* EXTRAIT DU TEXTE *
■ ■ ■ ■

1RIEN que de les nommer, certains lieux de la terre répandent une lueur, une imagination fugitive, que nourrit, chaque jour, l’afflux de connaissances mis à la disposition de chacun par les journaux, les livres, le cinéma, la radio.
2Athènes, c’est l’harmonie se jouant des proportions dans la lumière. Des petites dimensions, elle a fait jaillir la grandeur, soumettant aux expressions du petit corps humain l’énormité terrifiante des dieux.
3Rome, c’est l’entassement de souverainetés somptueuses et, par-dessus, les vêtant, celle des arts qui, au delà de leurs pouvoirs disparus ou s’éteignant, les perpétue en spectacles immortels.
4Alexandrie, un flamboiement de science humaine, le triomphe de livres incendiés.
5Paris, extraordinaire mosaïque de vieillesse et de jeunesse, avec des moires et des chatoiements infinis. D’augustes taudis y voisinent avec d’admirables aménagements d’architecture ; de sordides routines avec les plus hardis dégagements de liberté.
6New-York, le romantisme de la puissance technique : la mécanique industrielle, bancaire, sociale, le mécanisme humain toujours allant plus vite, toujours en avance sur le cœur qui cherche, en vain, à retenir des souvenirs où se reposer.
7Moscou, dont l’image, longtemps, ne fut que durs bulbes d’églises. Le catholicisme y fut réenfanté avec des semences d’Asie. Le socialisme brigue de s’y épanouir et de s’en épandre sur l’Occident où ses germes, jusqu’ici, ont mal levé. Moscou, face, aujourd’hui, à New-York, dans un mutuel défi.
8Qu’est Jérusalem, quelle est sa figure dans ce déroulement d’aperçus tumultueux où est fixé le passé, où le présent s’exalte, où des luttes sont épuisées, où de nouvelles se fomentent ?
9Plus lointaine qu’aucune autre, au fond des siècles, odorante de vieux baumes, comme enserrée de bandelettes rituelles sur lesquelles la mémoire déchiffre d’antiques prophéties, Jérusalem emplit le songe de divinité.
10Son nom n’a cessé d’être crié par un peuple, tendant les bras vers cette nef naufragée, plusieurs fois roulée dans les tempêtes, plusieurs fois détruite. Rarement se sont rassemblées sur une ville autant de superstitions rivales. Trois dieux s’y sont rencontrés. Deux s’y sont assassinés. Le troisième est pareil à un berger qui fouille les vestiges d’une bataille. Il en ramasse les haines ébréchées, les affûte, en joue, gardien rusé de cendres qu’il s’ingénie à tisonner.

■ ■ ■ ■

* DONNÉES RECUEILLIES *
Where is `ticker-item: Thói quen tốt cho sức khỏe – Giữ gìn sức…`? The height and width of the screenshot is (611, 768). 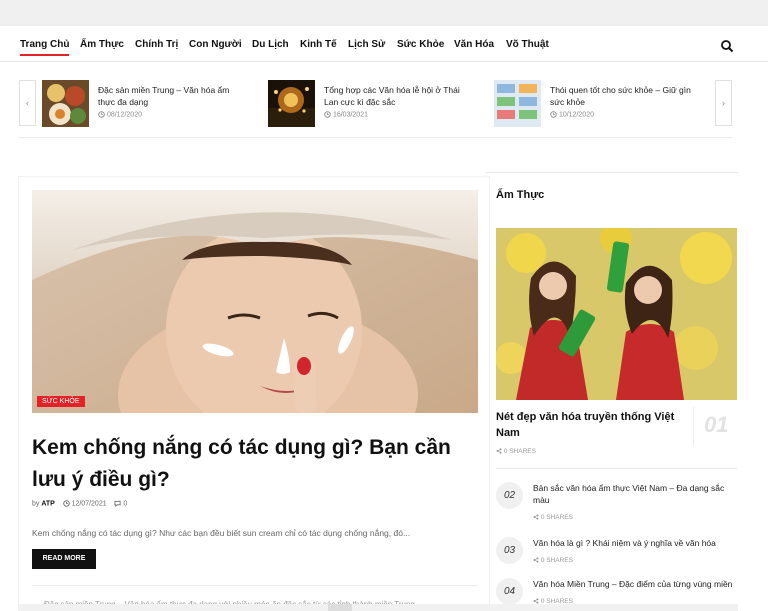 ticker-item: Thói quen tốt cho sức khỏe – Giữ gìn sức… is located at coordinates (604, 104).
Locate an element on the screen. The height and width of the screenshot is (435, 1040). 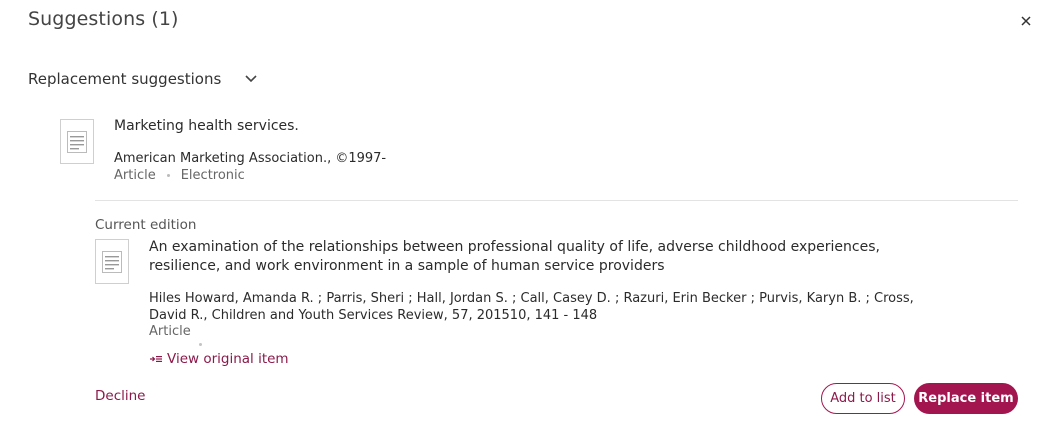
suggestion-format: Electronic is located at coordinates (212, 176).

■ ■ ■ ■

* CONSIGNE DE L'EXERCICE *
Dites si chacune des affirmations suivantes est conforme à l'extrait sur les villes, en répondant par oui ou non et en citant mot pour mot les termes du texte qui tranchent. (a) D'après l'extrait, Athènes a tiré la grandeur des petites dimensions. (b) New-York y est décrite comme toujours en retard sur le cœur. (c) Selon l'extrait, les trois dieux rencontrés à Jérusalem s'y sont tous assassinés.

* RÉPONSE ATTENDUE *
(a) Oui : « Des petites dimensions, elle a fait jaillir la grandeur ».
(b) Non : « toujours en avance sur le cœur qui cherche, en vain, à retenir des souvenirs où se reposer ».
(c) Non : « Trois dieux s’y sont rencontrés. Deux s’y sont assassinés. »